Skillet Cheesy Chicken Pasta with Broccoli and Pancetta
Ingredients
1 tablespoon olive oil
4 strips Pancetta, chopped
2 chicken breasts, chopped into 1-inch pieces
Salt and pepper to taste
1 onion, finely chopped
4 cloves garlic, chopped
1/2 teaspoon Italian seasoning
1/4 teaspoon crushed red pepper flakes
8 ounces short pasta
1 2/3 cup chicken stock
2 3/4 cup water, divided
8 ounces broccoli florets, chopped into small pieces
1/2 cup evaporated milk
1 cup shredded sharp cheddar cheese
1/2 teaspoon salt
1/2 teaspoon black pepper
Directions
1. Add the olive oil to a Dutch oven and heat over medium heat. Add the Pancetta and cook, stirring frequently, until crisp. Remove from pot with a slotted spoon and let drain on paper towels.

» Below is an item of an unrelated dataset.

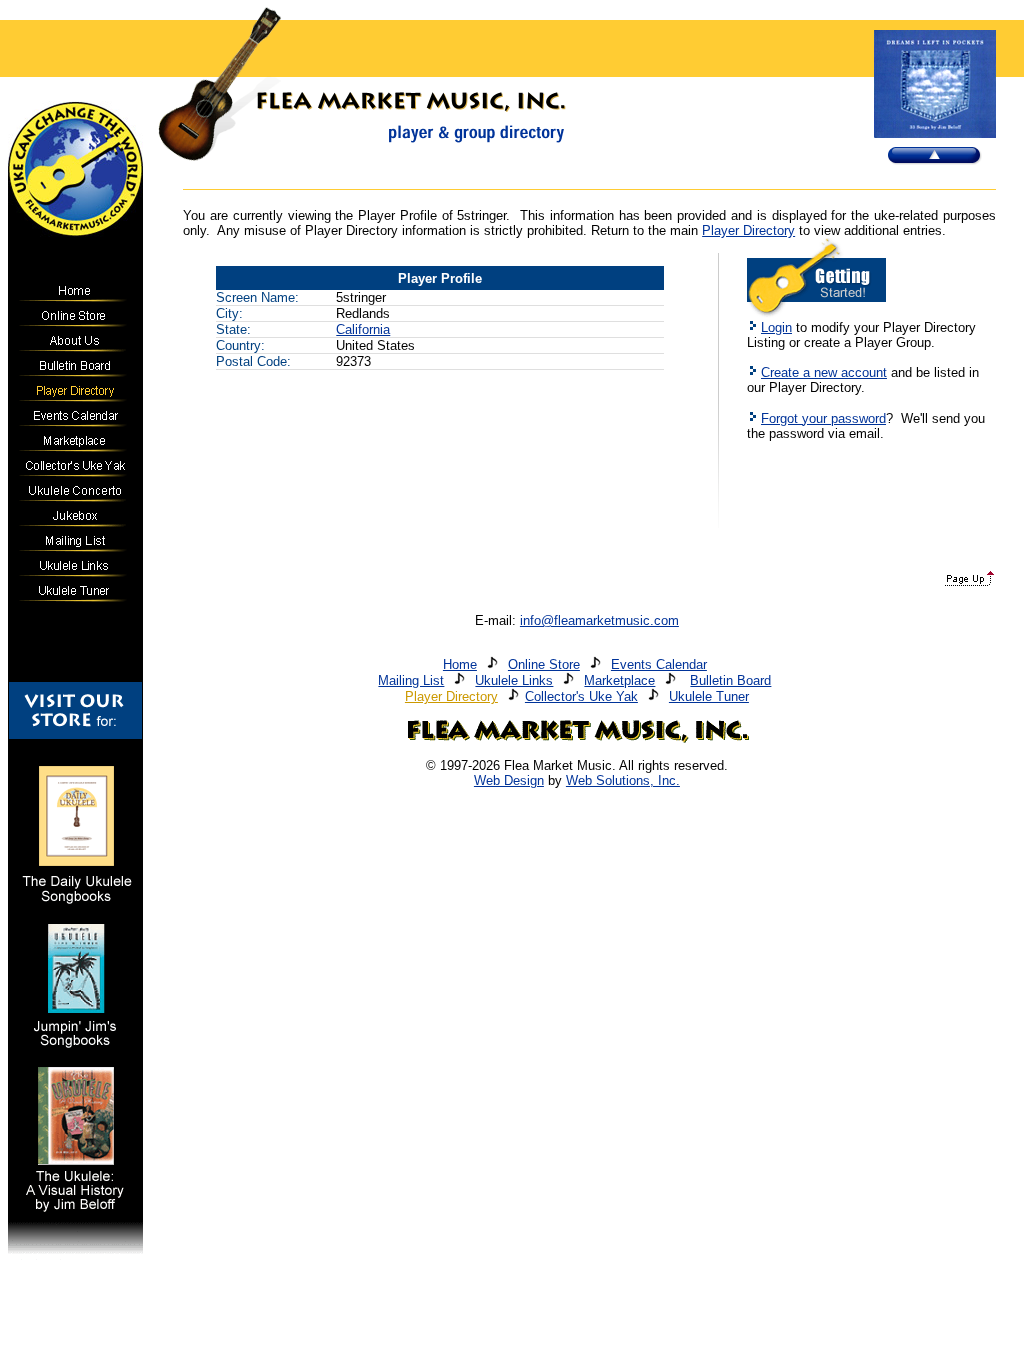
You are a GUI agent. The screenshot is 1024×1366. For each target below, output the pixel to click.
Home (460, 664)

2. Season the chicken with salt and pepper to taste and add to the pot. Cook until browned; remove from the pot and set aside.
3. Add the onion to the pot (add more oil if needed). Cook until onions are translucent, then add the garlic and cook and stir for 30 seconds. Sprinkle with Italian seasoning and red pepper flakes.
4. Add the chicken stock to the pot, along with 2 cups of the water. Add the pasta and bring to a boil. Cook for 12 to 15 minutes until most of the liquid is absorbed by the pasta.
5. Add the broccoli and the remaining 3/4 cup of water to the pot. Reduce heat and simmer for 5 minutes, or until the broccoli is tender.
6. Add the chicken, half of the reserved Pancetta, the evaporated milk, and the cheddar cheese. Increase the heat to medium high and stir until the cheese melts and the sauce thickens, 5 to 10 minutes.
7. Add 1/2 teaspoon each salt and pepper, and more as needed to taste. The sauce will continue to thicken as it stands. Sprinkle each serving with the remaining Pancetta.